Così i falsi profughi mettono a rischio coloro che hanno bisogno di asilo

14 Set 2017 14:08 - di Giancarlo Cremonini

In questo Paese, per alcuni versi da operetta e per altri da tragedia, dove dopo tre anni di cura Renzi tutte le istituzioni sono allo sfascio e le Forze dell’Ordine sono totalmente abbandonate dalle istituzioni, fioriscono strane teorie giuridiche tutte formulate ad un unico fine: fare entrare più clandestini possibili in Italia. Una delle più assurde di queste tesi è quella secondo la quale i clandestini hanno diritto ad essere ospitati in Italia perché in Libia non sono perfettamente rispettati i diritti umani. A parte il fatto che, se applichiamo gli standard europei, nella quasi totalità del mondo tali diritti non sono rispettati, va detto chiaramente che una persona ha diritto a chiedere asilo politico solo se nel suo Paese di origine è perseguitato ingiustamente o vi è la guerra. In altri termini un cittadino ad esempio senegalese, che non ha diritto a chiedere asilo in quanto nel suo Paese non vi è né guerra né dittatura, non è che lo acquisisce per il mero fatto che lui, spontaneamente e clandestinamente, si è recato in Libia. Un esempio per rendere ancora più chiara la questione. Io cittadino italiano non ho diritto a chiedere asilo politico negli Stati Uniti d’America perché in Italia non sono perseguitato né ci sono guerre o violazioni dei diritti umani. Allora io – furbo e consigliato da qualcuno – che faccio ? Prendo un aereo vado a Tripoli, poi vado all’ambasciata americana a chiedere asilo politico perché in Libia sono violati i diritti umani. Troppo facile e troppo comodo. Le cose non funzionano così, ovviamente.

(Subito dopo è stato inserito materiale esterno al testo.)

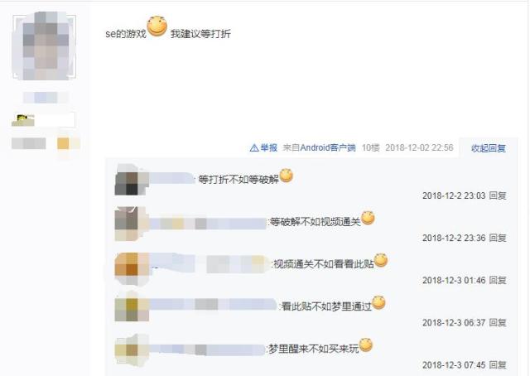Screen dimensions: 530x376
Task: Click emoji after 等打折不如等破解
Action: click(x=287, y=176)
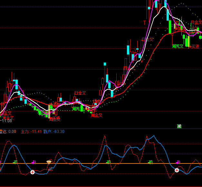Click the leftmost magenta 升 marker beside the diamond
The image size is (202, 187).
[34, 162]
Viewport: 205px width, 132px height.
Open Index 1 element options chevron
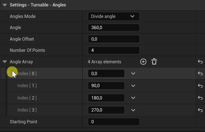pos(133,86)
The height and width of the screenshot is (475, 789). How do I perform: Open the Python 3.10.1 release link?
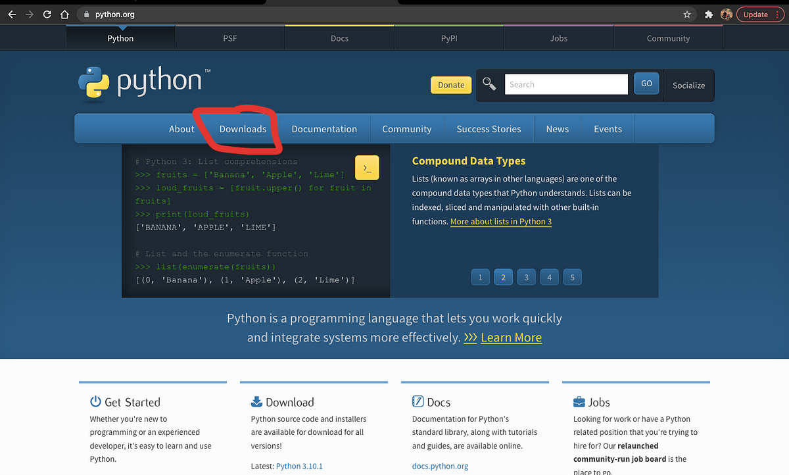pos(299,466)
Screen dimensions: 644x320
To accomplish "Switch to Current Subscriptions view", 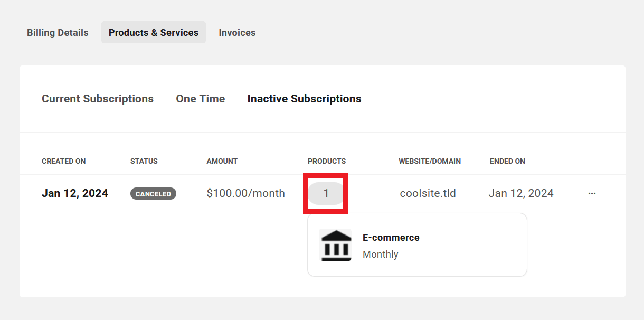I will click(x=98, y=99).
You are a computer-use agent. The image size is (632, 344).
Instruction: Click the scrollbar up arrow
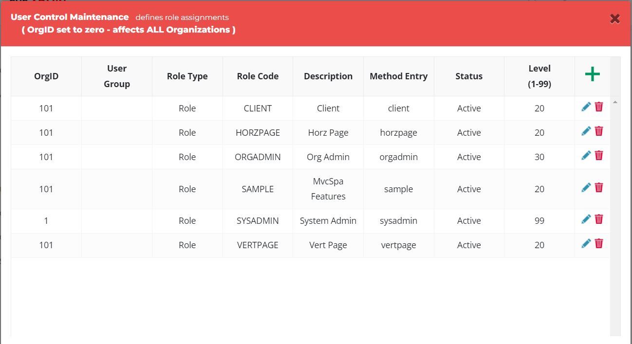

Il richiedente asilo non può scegliere il Paese dove recarsi

Altro mito da sfatare è quello per cui il richiedente asilo possa scegliere lui il Paese dove essere ospitato (e magari anche la città e la strada). Non è assolutamente così. Chi fugge da una guerra o da una persecuzione deve chiedere asilo al primo Paese democratico che incontra sul suo cammino. In altri termini, il Centroafricano che scappa dalla guerra civile e transita in Sud Africa deve chiedere asilo politico al quel Paese e non alla Finlandia o alla Svezia o all’Australia. Non è che il fatto di venire da un Paese in guerra dà titolo al richiedente asilo di prendere un depliant da una agenzia di viaggio e scegliersi il Paese dove il tenore di vita è più alto e dove le donne sono più carine. E in effetti i veri profughi di guerra in genere chiedono asilo ai Paesi confinanti nella speranza di poter tornare a casa, come fanno ad esempio i siriani. Sono i migranti economici che chiedono asilo a Paesi lontani accomunati tutti dal fatto di essere ricchi e moderni. Quindi, in buona sostanza, bisogna rifiutare che il buonismo di matrice catto comunista distorca, in nome di un presunto e falso spirito di umanità, le norme del diritto internazionale piegandole ai voleri ed ai desiderata delle Ong e di tutti quelli che hanno fatto della immigrazione un lucroso business che qualcuno ha definito più profittevole del traffico di droga. Anche perché in questo modo un nobile istituto, come quello dell’asilo politico, si sta trasformando in un indegno mercato delle vacche che viene sfruttato da tutti meno che dai veri perseguitati, come dimostrano le cifre del Ministero dell’Interno che dicono che circa l’85 per cento delle domande di asilo politico vengono respinte per totale mancanza dei requisiti. Ricordiamo, infine, che i primi a soffrire di questa indegna mistificazione sono proprio i veri perseguitati che vengono da Paesi martoriati come la Siria e l’Iraq. A loro deve essere dedicata la protezione offerta dall’istituto dell’asilo e non a clandestini che approfittano di tale istituto per immigrare illegalmente in Europa per soli motivi economici.